Records excerpted from a collection
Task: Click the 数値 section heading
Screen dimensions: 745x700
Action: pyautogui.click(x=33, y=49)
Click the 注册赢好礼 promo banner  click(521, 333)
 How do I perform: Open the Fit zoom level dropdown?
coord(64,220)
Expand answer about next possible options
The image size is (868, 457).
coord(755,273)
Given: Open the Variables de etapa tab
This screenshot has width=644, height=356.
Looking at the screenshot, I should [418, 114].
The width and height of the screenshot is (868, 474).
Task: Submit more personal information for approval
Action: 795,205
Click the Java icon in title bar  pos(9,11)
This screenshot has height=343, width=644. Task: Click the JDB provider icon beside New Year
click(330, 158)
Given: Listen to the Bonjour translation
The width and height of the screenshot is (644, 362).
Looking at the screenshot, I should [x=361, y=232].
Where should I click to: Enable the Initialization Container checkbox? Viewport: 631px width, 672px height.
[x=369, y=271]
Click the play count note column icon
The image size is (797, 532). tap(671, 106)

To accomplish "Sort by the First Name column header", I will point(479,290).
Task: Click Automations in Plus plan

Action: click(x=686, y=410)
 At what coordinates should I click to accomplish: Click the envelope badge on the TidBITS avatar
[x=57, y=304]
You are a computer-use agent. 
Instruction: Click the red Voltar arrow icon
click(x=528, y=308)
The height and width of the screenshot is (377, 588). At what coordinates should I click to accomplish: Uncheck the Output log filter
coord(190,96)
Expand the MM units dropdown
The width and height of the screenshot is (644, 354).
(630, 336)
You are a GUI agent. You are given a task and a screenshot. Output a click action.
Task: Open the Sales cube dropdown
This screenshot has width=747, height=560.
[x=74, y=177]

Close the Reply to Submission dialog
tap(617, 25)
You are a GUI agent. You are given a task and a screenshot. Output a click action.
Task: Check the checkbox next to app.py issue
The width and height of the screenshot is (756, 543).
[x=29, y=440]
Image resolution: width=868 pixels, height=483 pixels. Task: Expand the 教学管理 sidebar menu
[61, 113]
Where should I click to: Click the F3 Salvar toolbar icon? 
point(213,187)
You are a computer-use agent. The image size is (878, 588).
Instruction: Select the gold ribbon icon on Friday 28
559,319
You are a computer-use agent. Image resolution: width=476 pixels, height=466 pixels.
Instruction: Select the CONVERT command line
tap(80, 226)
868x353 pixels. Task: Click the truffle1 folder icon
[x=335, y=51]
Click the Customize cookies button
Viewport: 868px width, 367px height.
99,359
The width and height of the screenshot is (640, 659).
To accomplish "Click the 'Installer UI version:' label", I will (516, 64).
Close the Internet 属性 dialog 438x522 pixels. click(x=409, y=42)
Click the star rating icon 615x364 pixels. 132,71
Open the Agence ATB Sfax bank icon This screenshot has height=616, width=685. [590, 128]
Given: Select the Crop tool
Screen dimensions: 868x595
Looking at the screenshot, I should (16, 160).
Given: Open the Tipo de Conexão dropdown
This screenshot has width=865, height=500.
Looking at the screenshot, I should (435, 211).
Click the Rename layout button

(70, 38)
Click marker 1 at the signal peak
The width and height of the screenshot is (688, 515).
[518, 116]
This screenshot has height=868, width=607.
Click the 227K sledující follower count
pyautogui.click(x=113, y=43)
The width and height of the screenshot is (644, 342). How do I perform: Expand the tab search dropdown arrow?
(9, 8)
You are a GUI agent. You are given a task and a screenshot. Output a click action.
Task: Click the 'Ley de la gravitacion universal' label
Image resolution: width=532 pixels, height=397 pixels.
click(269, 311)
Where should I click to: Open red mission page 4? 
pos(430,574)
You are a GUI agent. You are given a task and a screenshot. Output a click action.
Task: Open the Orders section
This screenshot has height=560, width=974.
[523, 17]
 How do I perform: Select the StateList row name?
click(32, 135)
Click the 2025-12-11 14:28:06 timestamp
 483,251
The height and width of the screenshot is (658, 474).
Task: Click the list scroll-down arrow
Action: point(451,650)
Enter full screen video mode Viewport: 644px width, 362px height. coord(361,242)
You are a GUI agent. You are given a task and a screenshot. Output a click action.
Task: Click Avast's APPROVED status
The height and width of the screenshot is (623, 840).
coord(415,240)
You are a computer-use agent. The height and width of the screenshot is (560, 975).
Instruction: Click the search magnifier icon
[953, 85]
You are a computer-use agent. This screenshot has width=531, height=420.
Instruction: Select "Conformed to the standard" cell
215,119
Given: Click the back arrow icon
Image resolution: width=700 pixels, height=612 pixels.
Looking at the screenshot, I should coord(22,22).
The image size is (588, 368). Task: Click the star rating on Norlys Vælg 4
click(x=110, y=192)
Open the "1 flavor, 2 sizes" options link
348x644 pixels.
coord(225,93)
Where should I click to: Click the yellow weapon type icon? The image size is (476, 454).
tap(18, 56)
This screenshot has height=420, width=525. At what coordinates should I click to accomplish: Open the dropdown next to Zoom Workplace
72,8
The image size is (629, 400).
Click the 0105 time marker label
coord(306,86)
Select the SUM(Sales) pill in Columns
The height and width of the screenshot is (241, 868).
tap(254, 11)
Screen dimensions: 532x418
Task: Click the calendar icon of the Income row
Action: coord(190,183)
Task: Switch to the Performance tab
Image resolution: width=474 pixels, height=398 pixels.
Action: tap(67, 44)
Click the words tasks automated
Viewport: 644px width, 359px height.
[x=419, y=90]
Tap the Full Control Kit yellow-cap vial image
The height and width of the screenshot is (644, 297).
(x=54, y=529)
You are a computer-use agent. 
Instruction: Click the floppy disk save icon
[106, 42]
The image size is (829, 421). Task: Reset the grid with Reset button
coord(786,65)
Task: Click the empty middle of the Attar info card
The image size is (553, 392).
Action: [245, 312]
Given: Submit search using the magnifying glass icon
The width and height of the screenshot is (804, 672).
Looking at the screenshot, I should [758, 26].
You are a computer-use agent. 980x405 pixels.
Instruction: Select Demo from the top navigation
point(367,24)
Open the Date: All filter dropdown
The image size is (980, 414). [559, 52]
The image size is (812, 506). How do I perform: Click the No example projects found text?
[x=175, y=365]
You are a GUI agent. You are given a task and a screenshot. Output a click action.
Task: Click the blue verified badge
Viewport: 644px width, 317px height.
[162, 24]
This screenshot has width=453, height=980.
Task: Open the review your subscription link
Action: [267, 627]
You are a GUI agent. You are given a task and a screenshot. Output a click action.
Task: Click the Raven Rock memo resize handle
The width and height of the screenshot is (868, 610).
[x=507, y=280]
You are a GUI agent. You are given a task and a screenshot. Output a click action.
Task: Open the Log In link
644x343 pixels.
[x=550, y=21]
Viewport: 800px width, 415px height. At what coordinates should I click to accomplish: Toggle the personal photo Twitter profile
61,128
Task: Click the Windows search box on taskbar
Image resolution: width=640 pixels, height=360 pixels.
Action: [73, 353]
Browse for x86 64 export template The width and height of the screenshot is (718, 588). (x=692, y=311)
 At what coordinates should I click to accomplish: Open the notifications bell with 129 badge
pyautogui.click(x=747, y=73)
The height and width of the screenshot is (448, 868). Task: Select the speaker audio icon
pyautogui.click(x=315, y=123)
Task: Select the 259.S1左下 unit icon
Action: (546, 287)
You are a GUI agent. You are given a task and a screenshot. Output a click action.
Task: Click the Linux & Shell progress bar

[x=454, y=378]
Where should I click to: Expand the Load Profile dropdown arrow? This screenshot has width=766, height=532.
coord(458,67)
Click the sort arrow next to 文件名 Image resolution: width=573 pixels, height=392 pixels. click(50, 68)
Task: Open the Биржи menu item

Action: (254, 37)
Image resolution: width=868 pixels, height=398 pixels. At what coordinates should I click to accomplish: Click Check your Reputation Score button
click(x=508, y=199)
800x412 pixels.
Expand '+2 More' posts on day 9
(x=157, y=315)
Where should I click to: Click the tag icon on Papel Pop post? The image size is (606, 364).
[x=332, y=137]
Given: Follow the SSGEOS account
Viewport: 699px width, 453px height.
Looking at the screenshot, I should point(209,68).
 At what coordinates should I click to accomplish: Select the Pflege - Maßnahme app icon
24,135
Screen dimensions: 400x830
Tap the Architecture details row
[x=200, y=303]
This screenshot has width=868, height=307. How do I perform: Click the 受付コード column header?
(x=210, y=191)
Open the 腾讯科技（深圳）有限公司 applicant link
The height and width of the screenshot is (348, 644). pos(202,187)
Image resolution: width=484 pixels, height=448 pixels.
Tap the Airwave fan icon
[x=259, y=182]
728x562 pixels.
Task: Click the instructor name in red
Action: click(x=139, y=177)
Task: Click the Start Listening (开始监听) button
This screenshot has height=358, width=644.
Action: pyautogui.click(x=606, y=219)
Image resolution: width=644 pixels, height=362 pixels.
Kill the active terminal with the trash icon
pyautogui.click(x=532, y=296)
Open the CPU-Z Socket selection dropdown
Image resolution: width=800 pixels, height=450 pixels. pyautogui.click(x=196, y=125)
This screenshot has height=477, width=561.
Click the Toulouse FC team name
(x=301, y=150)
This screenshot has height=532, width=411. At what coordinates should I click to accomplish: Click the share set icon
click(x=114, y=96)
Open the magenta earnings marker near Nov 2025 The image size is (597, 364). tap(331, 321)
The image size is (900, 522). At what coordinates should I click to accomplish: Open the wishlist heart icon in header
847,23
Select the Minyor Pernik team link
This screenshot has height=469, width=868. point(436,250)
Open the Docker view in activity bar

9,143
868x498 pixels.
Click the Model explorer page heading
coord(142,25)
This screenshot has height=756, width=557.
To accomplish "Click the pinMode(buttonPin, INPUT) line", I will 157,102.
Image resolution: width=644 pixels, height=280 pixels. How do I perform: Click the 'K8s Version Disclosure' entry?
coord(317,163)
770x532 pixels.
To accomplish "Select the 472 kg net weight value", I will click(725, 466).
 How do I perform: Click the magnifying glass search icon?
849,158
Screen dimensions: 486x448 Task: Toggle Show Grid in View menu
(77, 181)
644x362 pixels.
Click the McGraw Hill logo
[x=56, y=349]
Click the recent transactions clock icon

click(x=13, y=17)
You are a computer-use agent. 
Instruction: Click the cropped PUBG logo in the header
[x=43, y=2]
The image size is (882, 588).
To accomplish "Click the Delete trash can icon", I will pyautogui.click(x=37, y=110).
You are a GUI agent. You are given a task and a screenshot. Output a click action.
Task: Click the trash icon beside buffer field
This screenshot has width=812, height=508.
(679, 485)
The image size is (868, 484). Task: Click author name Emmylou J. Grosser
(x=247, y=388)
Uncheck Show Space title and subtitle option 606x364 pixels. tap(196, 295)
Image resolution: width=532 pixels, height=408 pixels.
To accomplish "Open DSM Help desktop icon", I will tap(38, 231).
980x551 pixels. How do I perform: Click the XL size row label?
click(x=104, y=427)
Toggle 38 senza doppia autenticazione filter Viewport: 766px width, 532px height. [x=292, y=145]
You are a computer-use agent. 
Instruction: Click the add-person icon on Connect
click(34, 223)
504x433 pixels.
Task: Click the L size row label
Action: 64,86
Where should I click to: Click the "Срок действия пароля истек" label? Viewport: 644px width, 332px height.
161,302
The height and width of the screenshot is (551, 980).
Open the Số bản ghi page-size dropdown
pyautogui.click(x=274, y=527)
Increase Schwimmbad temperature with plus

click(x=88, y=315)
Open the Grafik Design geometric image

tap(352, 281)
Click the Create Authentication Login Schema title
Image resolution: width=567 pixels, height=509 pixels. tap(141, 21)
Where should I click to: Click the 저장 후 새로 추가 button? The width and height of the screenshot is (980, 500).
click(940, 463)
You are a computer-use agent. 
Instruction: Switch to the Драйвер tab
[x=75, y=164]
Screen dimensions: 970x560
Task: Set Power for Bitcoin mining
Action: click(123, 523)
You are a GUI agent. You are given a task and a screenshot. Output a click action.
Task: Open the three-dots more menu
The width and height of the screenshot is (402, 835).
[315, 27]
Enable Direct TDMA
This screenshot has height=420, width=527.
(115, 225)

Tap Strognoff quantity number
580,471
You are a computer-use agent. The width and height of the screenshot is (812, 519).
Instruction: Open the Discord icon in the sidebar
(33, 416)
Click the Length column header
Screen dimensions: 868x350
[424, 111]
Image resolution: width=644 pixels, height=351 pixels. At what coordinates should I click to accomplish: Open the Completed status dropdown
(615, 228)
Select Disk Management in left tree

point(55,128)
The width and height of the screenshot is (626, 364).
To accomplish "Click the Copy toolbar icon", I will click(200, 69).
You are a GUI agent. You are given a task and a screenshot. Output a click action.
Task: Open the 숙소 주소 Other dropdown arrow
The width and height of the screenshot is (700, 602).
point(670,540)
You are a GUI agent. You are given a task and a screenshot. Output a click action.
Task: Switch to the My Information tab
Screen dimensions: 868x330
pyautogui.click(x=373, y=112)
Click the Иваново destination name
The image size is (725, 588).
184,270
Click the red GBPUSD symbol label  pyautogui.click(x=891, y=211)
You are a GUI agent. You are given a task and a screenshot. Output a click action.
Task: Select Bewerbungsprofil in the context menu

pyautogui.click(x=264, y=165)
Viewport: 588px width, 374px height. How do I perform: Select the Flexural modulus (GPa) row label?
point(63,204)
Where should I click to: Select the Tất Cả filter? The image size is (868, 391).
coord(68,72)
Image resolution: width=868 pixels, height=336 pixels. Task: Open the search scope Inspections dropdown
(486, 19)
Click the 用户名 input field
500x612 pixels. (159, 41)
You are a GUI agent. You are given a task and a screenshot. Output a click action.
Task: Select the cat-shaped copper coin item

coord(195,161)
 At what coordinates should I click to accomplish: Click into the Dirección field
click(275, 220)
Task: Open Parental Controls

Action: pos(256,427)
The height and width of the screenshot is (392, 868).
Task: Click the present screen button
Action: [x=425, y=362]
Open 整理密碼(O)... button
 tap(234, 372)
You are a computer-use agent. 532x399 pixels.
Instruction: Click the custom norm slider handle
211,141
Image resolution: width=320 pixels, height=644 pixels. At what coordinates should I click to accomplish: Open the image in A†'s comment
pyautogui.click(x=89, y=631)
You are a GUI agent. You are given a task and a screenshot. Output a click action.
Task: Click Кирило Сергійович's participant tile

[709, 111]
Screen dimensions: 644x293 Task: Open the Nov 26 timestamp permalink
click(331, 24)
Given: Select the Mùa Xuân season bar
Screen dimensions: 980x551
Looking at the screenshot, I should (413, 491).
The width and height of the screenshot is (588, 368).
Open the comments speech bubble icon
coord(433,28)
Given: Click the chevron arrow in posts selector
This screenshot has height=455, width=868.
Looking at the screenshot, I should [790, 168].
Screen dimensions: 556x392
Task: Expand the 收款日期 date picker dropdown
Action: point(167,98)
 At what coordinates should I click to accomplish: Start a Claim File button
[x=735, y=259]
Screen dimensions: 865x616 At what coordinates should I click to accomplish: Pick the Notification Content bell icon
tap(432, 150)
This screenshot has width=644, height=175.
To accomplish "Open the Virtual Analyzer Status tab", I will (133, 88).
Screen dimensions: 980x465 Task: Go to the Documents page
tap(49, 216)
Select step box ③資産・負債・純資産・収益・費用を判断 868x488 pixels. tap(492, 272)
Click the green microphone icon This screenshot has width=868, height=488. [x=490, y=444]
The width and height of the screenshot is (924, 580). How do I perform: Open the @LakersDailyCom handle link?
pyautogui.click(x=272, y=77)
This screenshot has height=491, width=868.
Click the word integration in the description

[DIRECTIONS FOR THIS TASK] What are the lines, exactly as written above, from the line with "Image resolution: width=644 pixels, height=351" to the line with "Task: Switch to the My Information tab", both included? Output only those.

[TASK RESPONSE]
Image resolution: width=644 pixels, height=351 pixels. At what coordinates should I click to accomplish: Open the Completed status dropdown
(615, 228)
Select Disk Management in left tree

point(55,128)
The width and height of the screenshot is (626, 364).
To accomplish "Click the Copy toolbar icon", I will click(200, 69).
You are a GUI agent. You are given a task and a screenshot. Output a click action.
Task: Open the 숙소 주소 Other dropdown arrow
The width and height of the screenshot is (700, 602).
point(670,540)
You are a GUI agent. You are given a task and a screenshot. Output a click action.
Task: Switch to the My Information tab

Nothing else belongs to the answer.